他的目光扫向她的书包,拧着眉问:“你最近怎么都不画画了?”
蓁蓁不怎么会撒谎,回答的时候没什么底气:“学习太忙了”
“那工具呢?”
她飞快地找着理由,宋琢却已经知道了答案。
“蓁蓁,不用为我省钱。”
这一次,她沉默着没吭声。
她没有那么迟钝,宋琢这段时间比以往都要忙碌,甚至是疲惫到瘦了一圈。
他虽然什么都没说,她却能猜出来,家里一定是遇到了什么事情。
宋琢看着懂事的小姑娘,一颗心仿佛被轻轻撞了下,一件残酷的事实彻底摆在面前——
蓁蓁跟着他,确实受了不少的苦。
孟蕙说的话在脑海中浮现,宋琢搭在膝盖上的手收紧,他逼着自己开口询问:“蓁蓁。”
“嗯?”
“你想过自己的亲生父母吗?”
宋蓁的手顿了下,她垂着眼睫,老老实实地回答:“想过。”
宋琢呼吸微滞,只听她平静地说:“我想过很多,我在想,到底是我自己走丢的,还是被他们抛弃的。”
“我在想,他们为什么还不来找我?是因为他们不需要我这个女儿了吗?还是因为他们忘记了。”
“在我和你被小叔打的时候。”她微微一顿,抬起乌黑干净的眼眸,轻声地,一字一句地落进他心里:“我总在期盼,用人能救救我们。”

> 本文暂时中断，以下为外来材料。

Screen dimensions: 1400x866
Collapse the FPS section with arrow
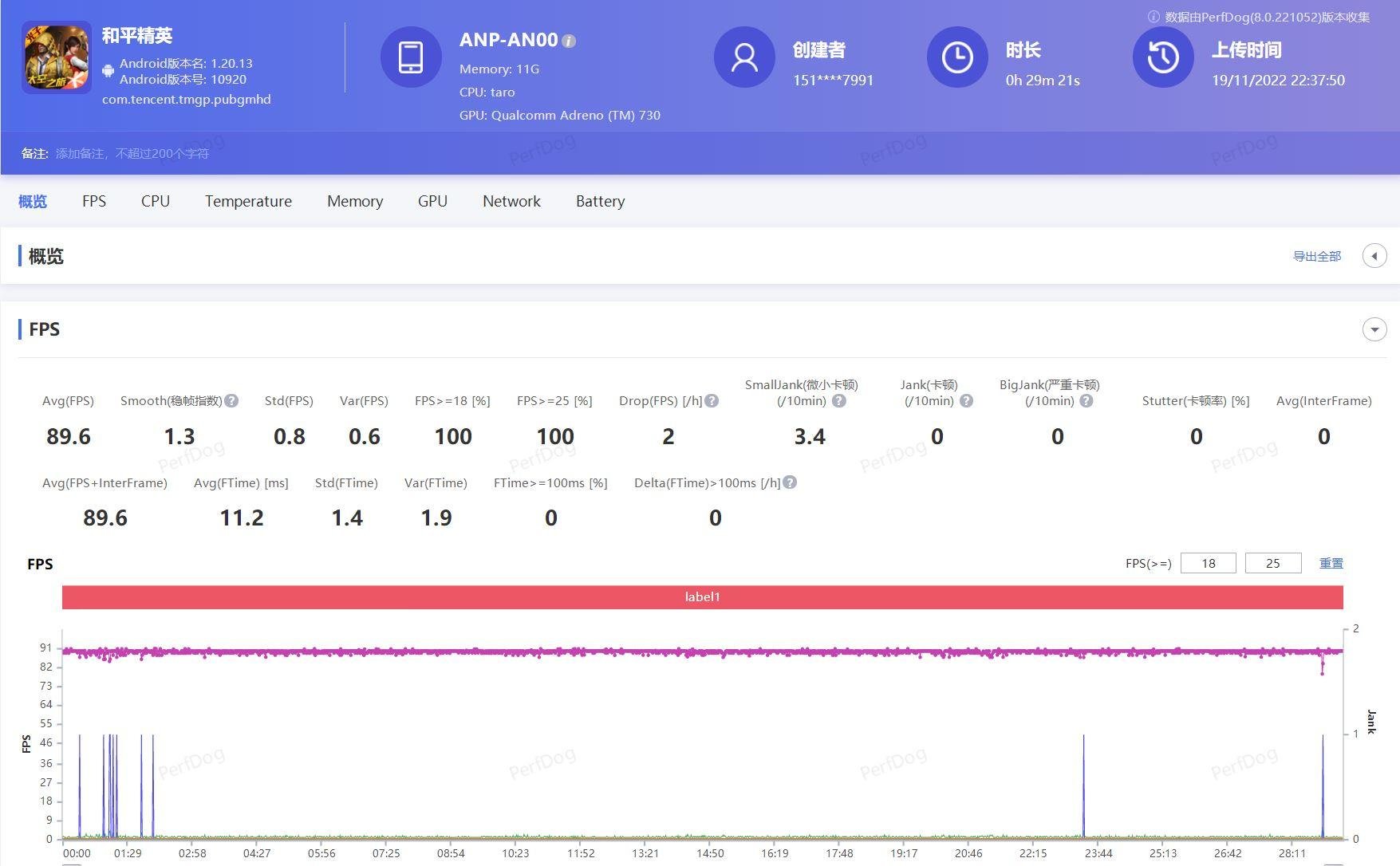click(x=1374, y=329)
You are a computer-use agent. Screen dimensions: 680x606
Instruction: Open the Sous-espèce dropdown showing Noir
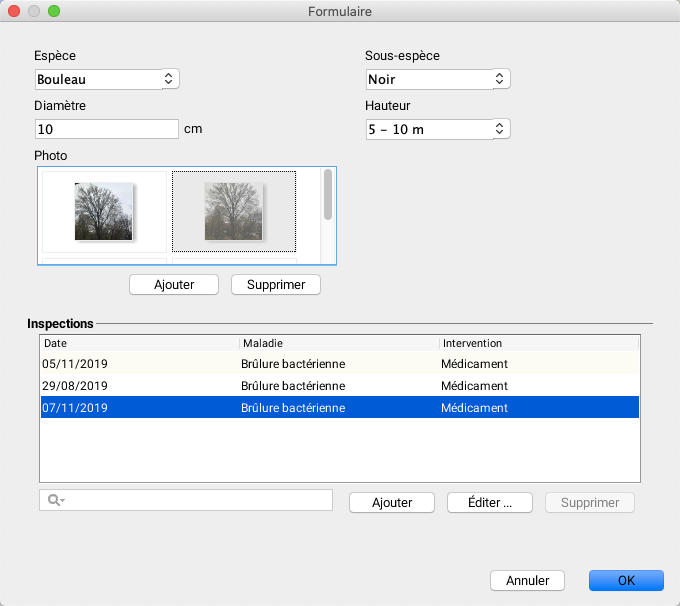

她想象着,父母能够找到她,从此以后,她和哥哥再也不用流浪了。
可他们都没有出现。
所以,她不期盼了。
宋琢没有看她,而是紧紧牵着她的手,头颅微低,过了很久,才听出情绪地问:“如果他们来找你,你愿意和他们回去吗?”
想象中的是与否没有出现,她只是问他:“哥哥和我一起回去吗?”
宋琢喉咙微滚,他竭力让自己的声音听不出异常:“那是你的家。”
蓁蓁看着他,忽然抽出自己的手,宋琢的心一空,陌生的恐惧令他整个人僵住。
可下一秒,小姑娘倾身,双手紧紧地抱住他的脖子。
她十六岁了,不应该这样亲昵地和他拥抱——
“没有哥哥在,就不是我的家。”
她的确无数次想过自己的父母,可在她长大的这十年里,陪伴她最久的人,是哥哥。
是哥哥将她养大、哄她睡觉,是哥哥不顾一切地护着她,替她扛住了小叔的殴打,是哥哥下跪向别人求救,是哥哥自己扛下一切的苦,为她遮风挡雨。
比起父母,她最在意哥哥。
宋琢僵在半空的手缓缓抱住小姑娘的腰,下颌搭在女孩子的颈窝里,阖上眼皮,手臂逐渐收紧了力道。
他第一次,顺从内心卑劣的贪念,做出了自私的决定。
蓁蓁是他的妹妹。
他不想,也不愿意放她走。
宋琢在第二天给了她三百块钱,叮嘱小姑娘千万不要省。
宋蓁都很听话,又过了两天,到了他的生日。
她这段时间给美术班的学生代画赚钱,画到手腕都有点不舒服。
但放学后,她直奔蛋糕店。
“老板。”
“来了啊。”
她想亲手给哥哥做一个蛋糕,老板很好心,愿意教她,费用也比买一个蛋糕要便宜些。
做完蛋糕已经是七点多,她亲手打包好蛋糕,走出店,打算去旁边的包子铺买个菜包垫垫肚子。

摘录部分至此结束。